C’è chi ha occupato il potere per
mettersi al riparo dalle disavventure giudiziarie in cui si era cacciato con comportamenti
non certo adamantini.
C’è chi, invece, ha usato il potere anche per
far prosperare gli affari suoi e dei suoi sodali.
C’è chi, infine, si è arrampicato fino a
Palazzo Chigi solo per soddisfare la sua smodata ambizione, servendosi di
mezzucci ripugnanti per il loro squallore.
Ad esempio, è un segreto di Pulcinella che Matteo Renzi, appena eletto segretario del PD, abbia intrapreso a
congiurare subito per far fuori da Palazzo Chigi il suo compagno di partito
Enrico Letta.
Fatto sta che milioni di italiani, educati
alla “cattoipocrisia”, si sono affrettati ad acclamare quel ex chierichetto, ex
boy scout, ex democristiano, e da sempre baciapile nelle sagrestie toscane, non
solo ignorandone le abiette azioni, ma perfino sorvolando sul fatto che per cospirare contro Letta avesse fatta comunella
con il pregiudicato Berlusconi.
Perciò, anche se è diventato di dominio pubblico
non sorprende più il contenuto delle telefonate in cui il Renzi, allora segretario
del PD, additava come “incapace” l’allora premier e suo compagno di partito Letta.

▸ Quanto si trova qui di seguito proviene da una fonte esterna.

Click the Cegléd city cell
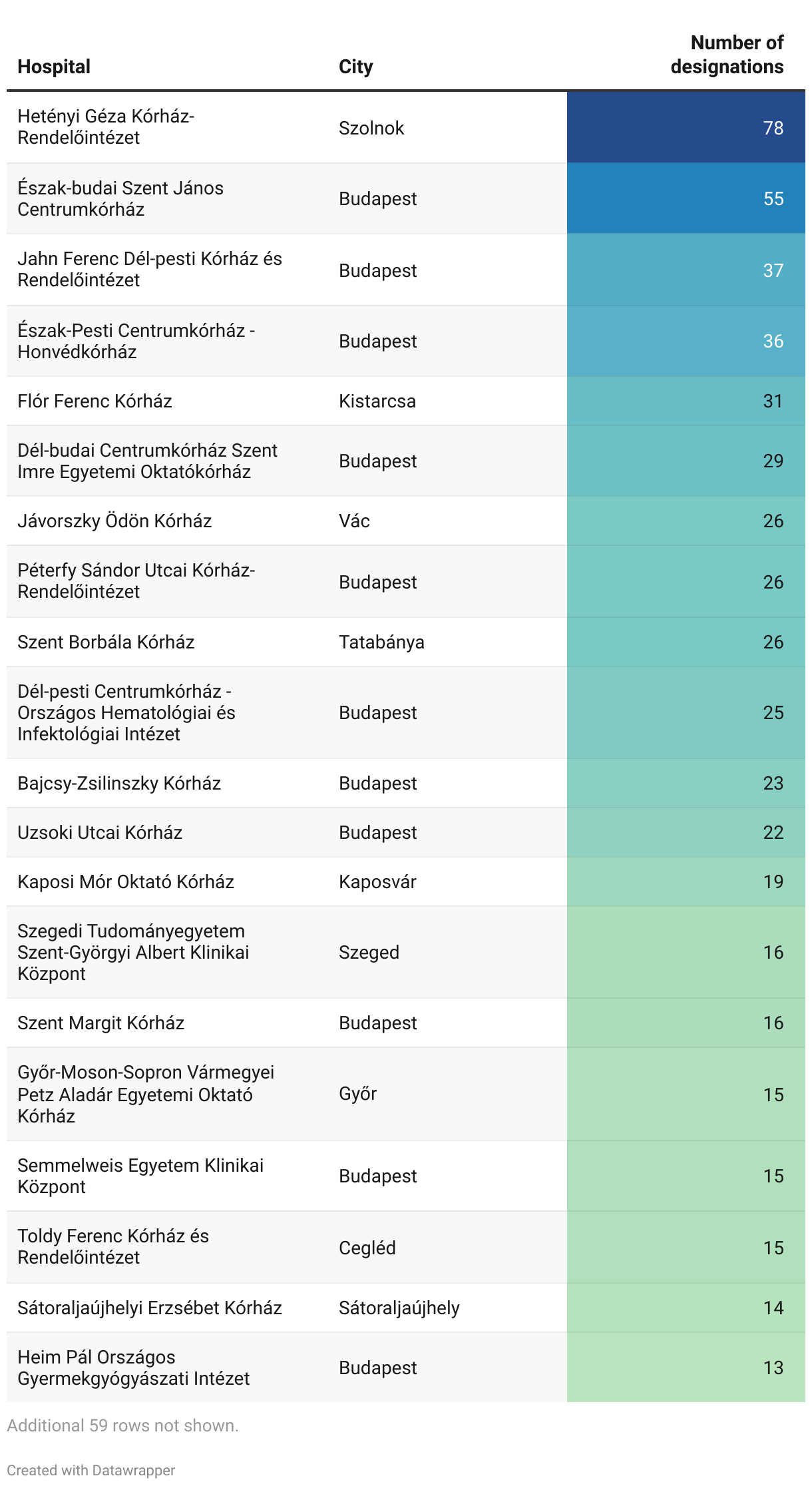 coord(367,1248)
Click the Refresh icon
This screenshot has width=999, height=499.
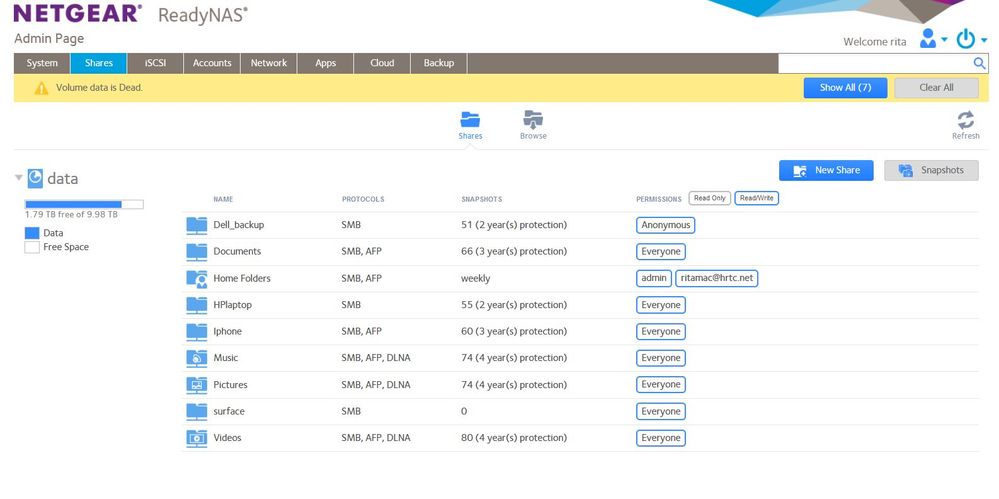[x=965, y=119]
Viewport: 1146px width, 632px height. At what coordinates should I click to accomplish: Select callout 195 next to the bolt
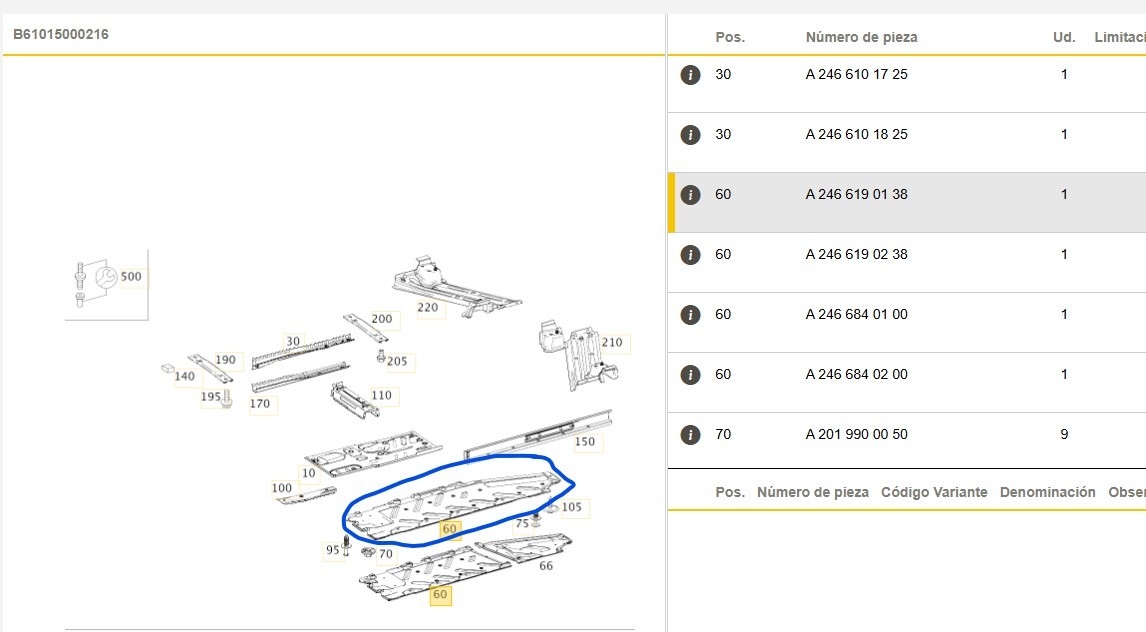click(210, 397)
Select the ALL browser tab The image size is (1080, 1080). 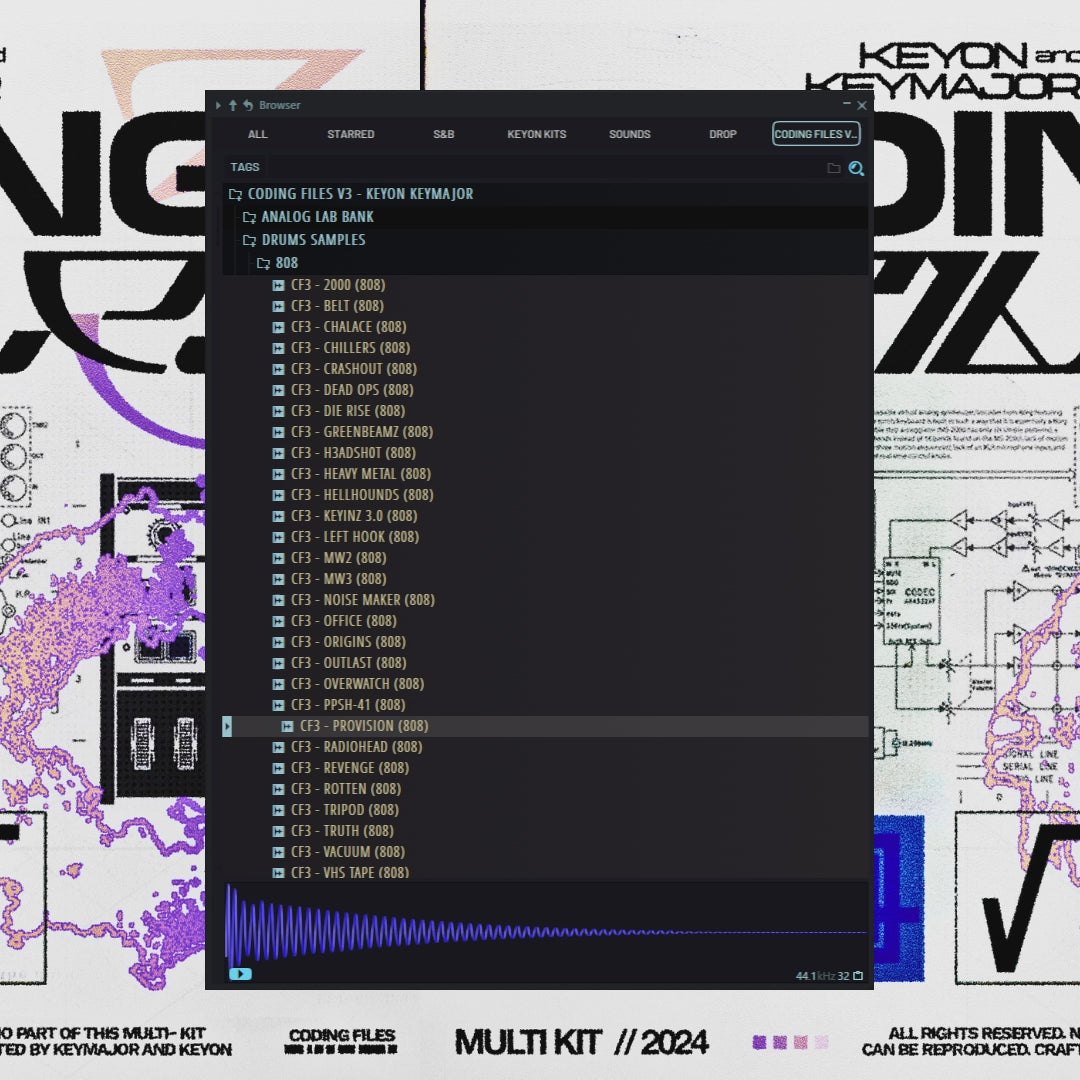click(257, 133)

Queste intercettazioni comprovano solo quanto
sia moralmente e culturalmente lontano dai valori e dalle finalità di una autentica
missione politica questo individuo che ha anche la faccia tosta di presentarsi
come il “nuovo”.
Purtroppo, a pagare il conto di questo
malcostume e del malaffare che lo accompagna è quello che in una democrazia
viene identificato come il popolo sovrano.
Poiché, però, in Italia molta parte del
popolo sovrano è malata di “cattoipocrisia”, dopo aver citato Machiavelli ora
mi viene voglia di parafrasare un verso dantesco: “chi è causa del suo mal pianga se stesso”.